Perplexity-Homophily Index: Homophily through Diversity in Hypergraphs
Gaurav Kumar, Akrati Saxena, Chandrakala Meena
TL;DR
The paper addresses measuring homophily in higher-order networks modeled as hypergraphs by introducing an edge-centric framework based on interaction perplexity $D(e)$ and a degree-aware baseline $B_{|e|}$. Homophily is quantified as a normalized diversity gap $\phi(e)=\frac{B_{|e|}-D(e)}{B_{|e|}-1}$ and aggregated into the Perplexity-Homophily Index $\Phi(H)=\frac{1}{|E|}\sum_{e\in E}\phi(e)$, with a $k$-uniform extension $\Phi(H_k)$ that connects to Newman's assortativity for $k=2$. The method is validated on synthetic and real-world hypergraphs, showing that $\Phi(H)$ captures the full distribution of homophily and reveals how homophilic and heterophilic tendencies vary with interaction size across domains such as shopping, politics, and education. This framework offers a flexible, interpretable, and comparable measure for higher-order homophily and lays the groundwork for temporal, multilayer, and model-based extensions in complex systems.
Abstract
Real-world complex systems are often better modeled as hypergraphs, where edges represent group interactions involving multiple entities. Understanding and quantifying homophily (similarity-driven association) in such networks is essential for analyzing community formation and information flow. We propose a hyperedge-centric framework to quantify homophily in hypergraphs. Each interaction is represented as a hyperedge, and its interaction perplexity measures the effective number of distinct attributes it contains. Comparing this observed perplexity with a degree-preserving random baseline defines the diversity gap, which quantifies how diverse an interaction is than expected by chance.
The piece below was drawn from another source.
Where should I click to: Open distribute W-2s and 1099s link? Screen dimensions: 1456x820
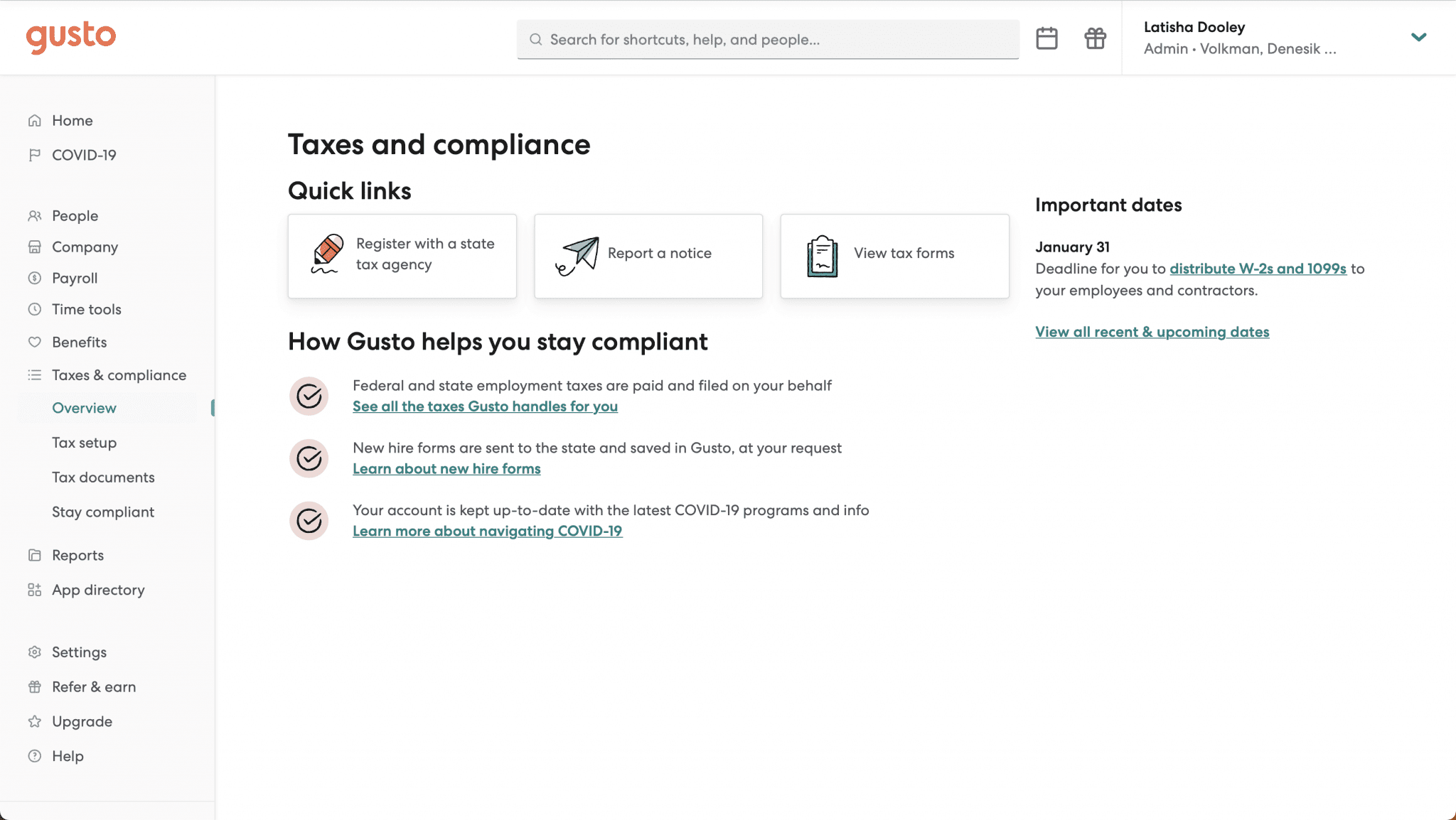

The global homophily score for a network, called Perplexity-Homophily Index, is computed by averaging the normalized diversity gap across all hyperedges. Experiments on synthetic and real-world datasets show that the proposed index captures the full distribution of homophily and reveals how homophilic and heterophilic tendencies vary with interaction size in hypergraphs.